Big Deal Hollywood Party

In the summertime, I turn on the window unit air-conditioners, pull down the roll-up shades in my little Hollywood bungalow and don’t come out again until the heat lets up. In the event I need food or drink, I order it in. After I’ve maxed out my credit cards, I make a cash run up to Trader Joe’s Santa Monica Boulevard ten minutes before closing. A cop friend of mine once warned me against doing this, since that’s the likeliest time for a grocery store to get hit, and I can’t say I blame the robbers since that’s when it’s cool, dark and uncrowded enough to even bother with pulling off a heist. Neither can I see going out to fight off The Regulars—which is what I call normal, wage-earning citizens of Los Angeles who don’t do their errands under the cover of night—over a bag of frozen gnocchi.

During the daylight hours, all my neighbors will see of me is a flash of crazy lady in her jammies scooping up dog poop. Which is why they were so startled by my presence at the surprise party Ebony threw for Ivory’s birthday on Saturday night.
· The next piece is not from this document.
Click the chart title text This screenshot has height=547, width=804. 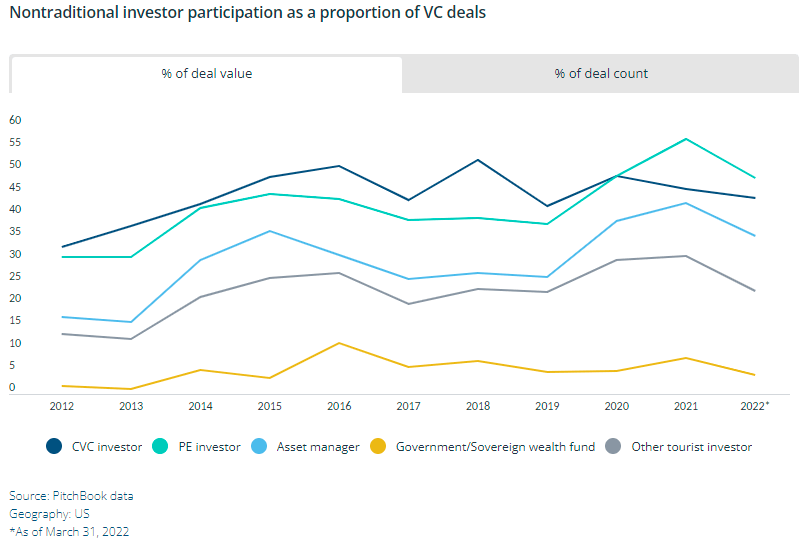click(x=248, y=12)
It was quite the to-do, with the communal courtyard decked out in twinkling lights and criss-crossed with crepe paper ribbons like something out of an Italian street fair. There were life-sized cut-outs of Michael and Janet Jackson propped up against the front porch, which I imagine had something to do with a fantasy Ivory once shared about the ultimate party guest, living or half-dead since the late eighties. Ebony even lined the drive with rose petals, confirming my long-held belief that only childless, mentally challenged and homosexual couples manage to keep the romance alive over time.
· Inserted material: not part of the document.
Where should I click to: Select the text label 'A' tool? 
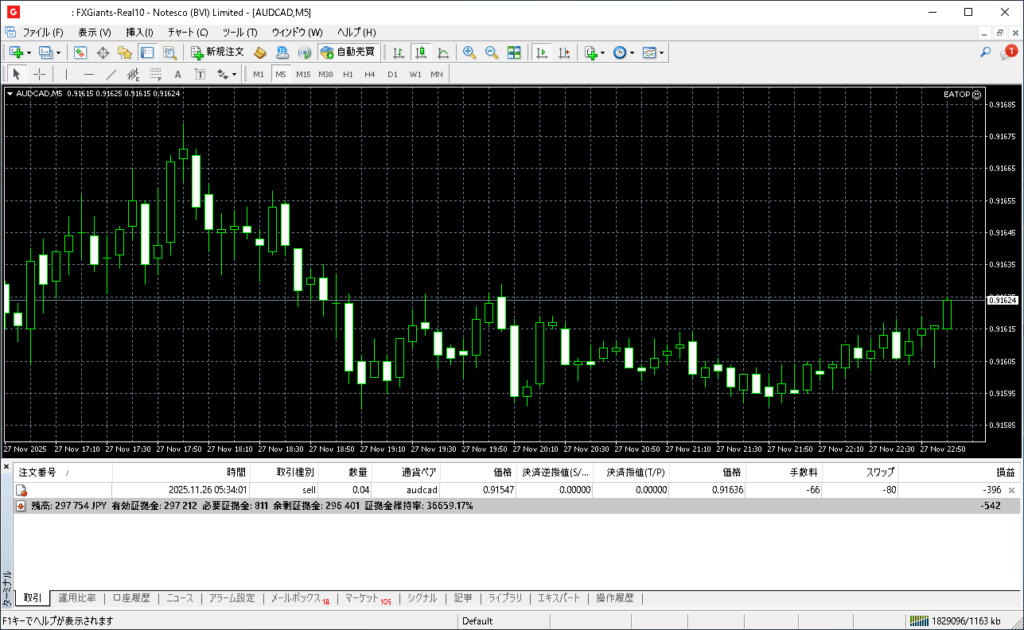[178, 74]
In the old days, you either went to a straight party or you went to a gay one, but nowadays the kids tend to mix things up with an even spread, spiced with a healthy dollop of undeclareds. While a D.J. spun the requisite techno-Latin dance music, it wouldn’t have been Hollywood if a roving band of professional gospel singers didn’t get up on the porch and sing “You Lift Me Up” in pitch perfect harmony as Ivory’s cake was brought out. He’s some kind of a psychotherapist, which means he’s not technically a Hollywood insider, but rather a bit player in the enormous cast of characters tending to the overall mental health of the movie industry.
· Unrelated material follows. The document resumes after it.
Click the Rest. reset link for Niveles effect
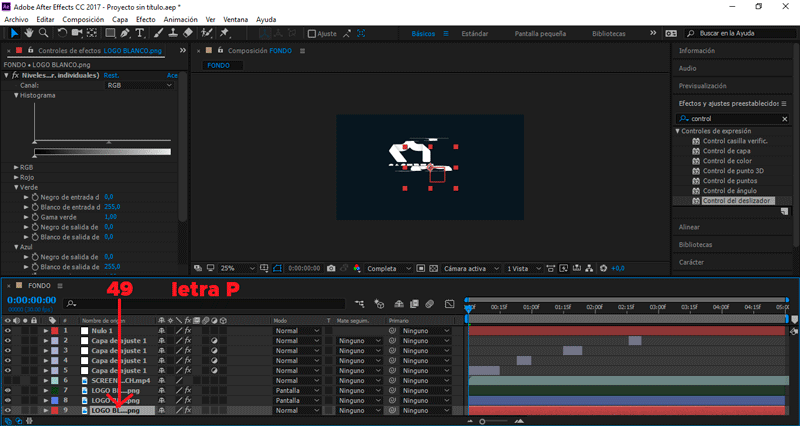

Speaking of casting calls, all the neighbors were out, including “Sharon Stone,” who not only cooks, as it turns out—chicken rollatini, bacon-wrapped dates, bruschetta and Swedish meatballs—but also bounces around like a cheerier Sporty Spice while she’s doing it. The Aging Hipster who’s dying to get into her pink velour sweatpants did most of the serving, along with the failed comic who looks like Steven Wright and also wouldn’t mind spending some time down there.  My relationship with my Imaginary Boyfriend across the way became ever more intense in the moonlight and magic as we immersed ourselves in a volley of spirited conversation. Meaning he said, hey and I said hi, and he said have you met my girlfriend, and I said, die, bitch, die—if only to myself. Sometimes I feel he fears the heat between us, which is only natural given its searing intensity.

The police eventually showed up demanding we turn down the music, which is ironic when you live on the block where Hugh Grant was arrested in a car with a hooker and helicopters frequently fly overhead with speakerphones ordering the working girls back onto Sunset Boulevard. Ebony came up with the excuse that this was a fundraiser for the victims of Hurricane Katrina, which I thought was some pretty fancy two-stepping on his part until somebody passed around the donation jar marked “American Red Cross” that is certain to visit every Big Deal Hollywood Party from now until Mardi Gras.

I couldn’t bring myself to leave the compound and get a gift for Ivory, but I did give him a birthday hug, at which point he inquired if I’d be coming out more often now that autumn was in the air. I really thought nobody had noticed what a recluse I am, but like I say, he’s a shrink who looked right into my eyes, a rarity in this town, even among one’s closest friends and neighbors. It occurred to me standing there, sharing a knowing smile, that this guy specializes in Hollywood, the place I spend so many hours alone in the dark hoping against hope I’ll figure out how to worm my way into. “You have to be getting close,” he said with a wink.

“Maybe by Halloween,” I told him. Another thing they won't tell you in film school is no matter how much you'd like to be, you're never as alone in this thing as you think you are.